The impact of digital asset scams has been a major talking point around policies, regulations, and developer’s direction this year with millions lost across chains to bad actors.
A new report by blockchain security firm Hacken shows a quarter-to-quarter increase in hacks and money drained from crypto firms amid wider calls for tougher regulations.
A total of 117 hacks was reported in the last three months with $720 million stolen in the entire industry compared to Q2 2023 131 hacks and $327 million stolen values.
A significant share of losses can be hinged on access control (65%) which analyst at Hacken believes displays the human factor as a major challenge as well as coding errors.
“In Q3, the crypto landscape witnessed diverse security breaches. The lion’s share of the losses, with a significant 65%, came from Access Control attacks.
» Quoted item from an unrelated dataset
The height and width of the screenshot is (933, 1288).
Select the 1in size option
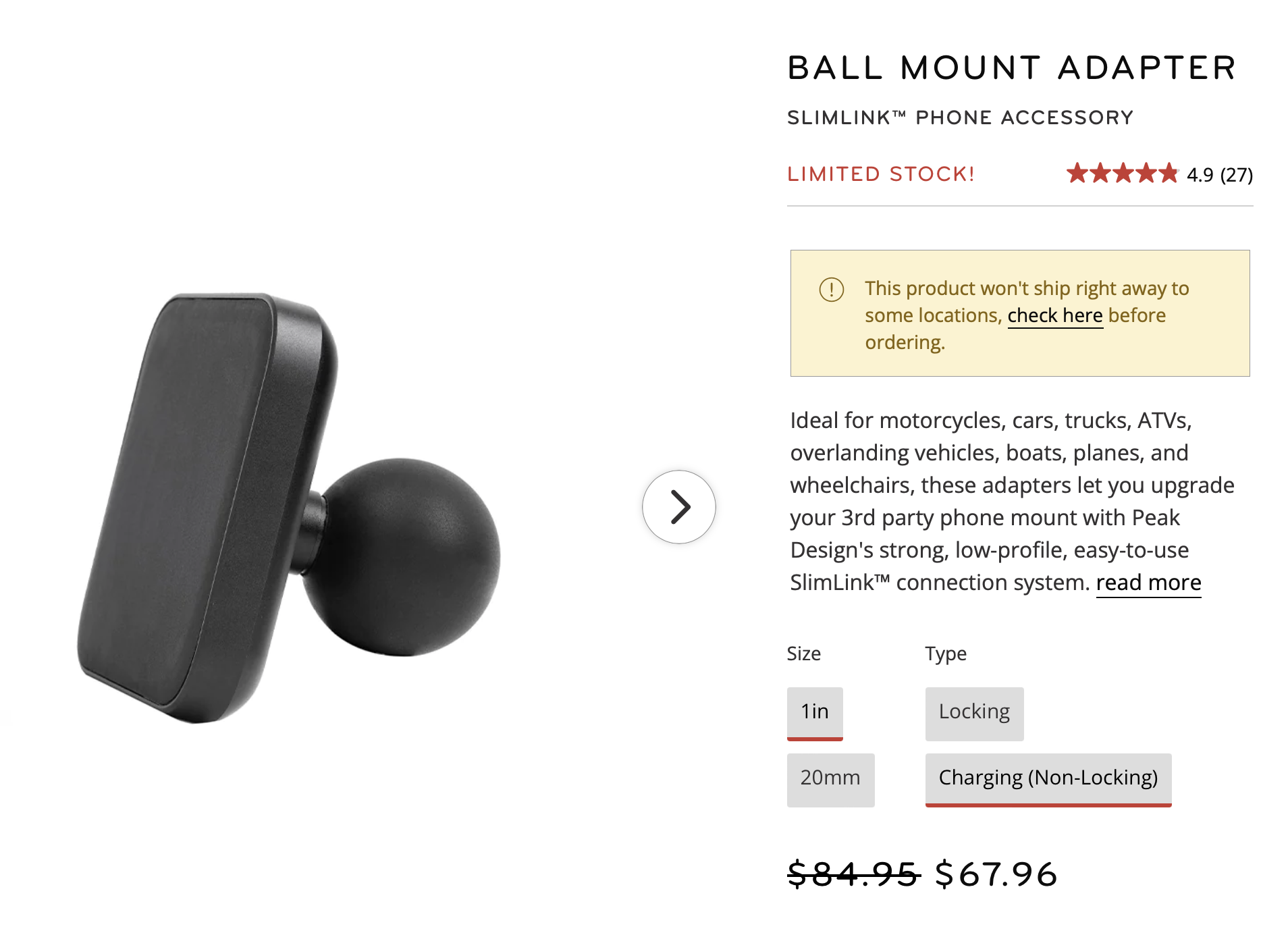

Smaller yet noteworthy segments – Rug pull and Reentracny + Flash Loans made up over 20%.”
Access control accounted for $449 million in losses from about eight incidents.
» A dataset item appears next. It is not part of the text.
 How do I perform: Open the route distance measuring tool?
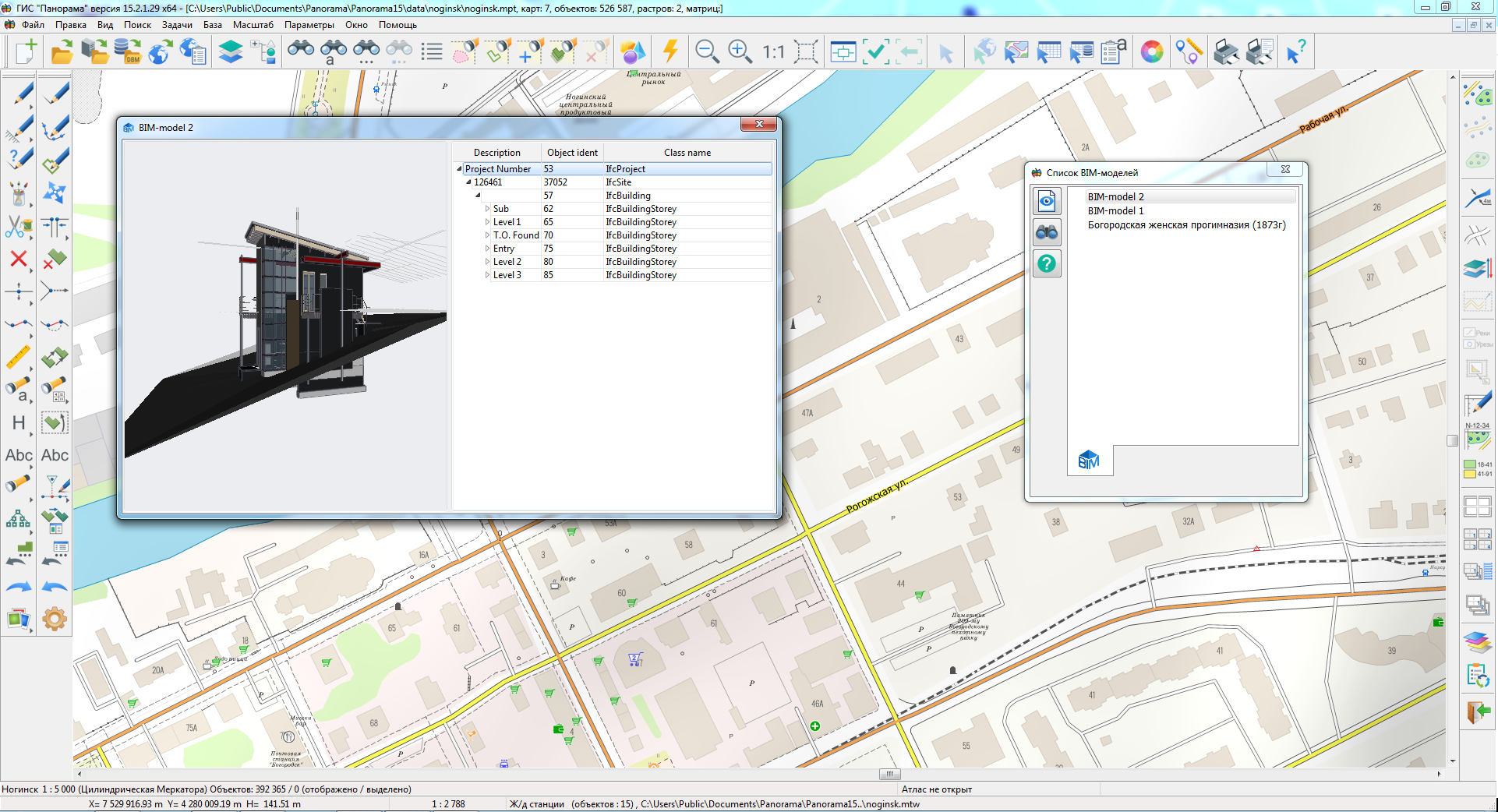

The biggest hack in the last three months was the Multichain bridge which saw $231 million after its previous two incidents attracting wider concerns within the community.
The infamous Viper Compiler incident caused by a bug led to approximately $70 million in losses from multiple projects before 90% of stolen funds were recovered.
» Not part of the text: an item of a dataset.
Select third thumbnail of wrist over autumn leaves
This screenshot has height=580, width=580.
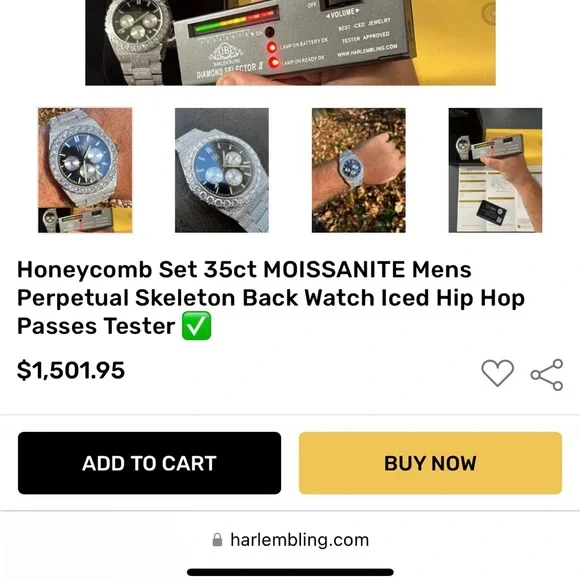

Rug pulls: A bad actor’s favorite
Rug pulls account for most scam incidents because of the nature and ease of creation. Rug pulls are a type of exiting scam perpetuated by the team on most occasions rather than an external hacker.
The developers of a scam coin build traction and suddenly withdraw liquidity after the price pump, a scheme described by analysts as easy to spot and prevent.
One way of preventing scams like rug pulls is to research the token’s audit properly documented by a third-party auditor, the company noted.
Crypto users usually ignore key indicators like auditors before investing in certain projects putting them at risk. It should be noted that even if an audit is presented, there is still the risk of a rug pull pushing analysts to advise taking notes of the reputation of the firm behind the audit.
“The project can undergo an audit and have an audit report, but with a poor score. Yet, users overlook this and consider the mere fact that the project was audited as sufficient.”
Hacken examined 78 rugpulls of the total number and discovered only 12 have participated in periodic audits. The firm proposed a multi-audit approach to block scammers that may conceal intentions at first as smart contract vulnerabilities remain prevalent.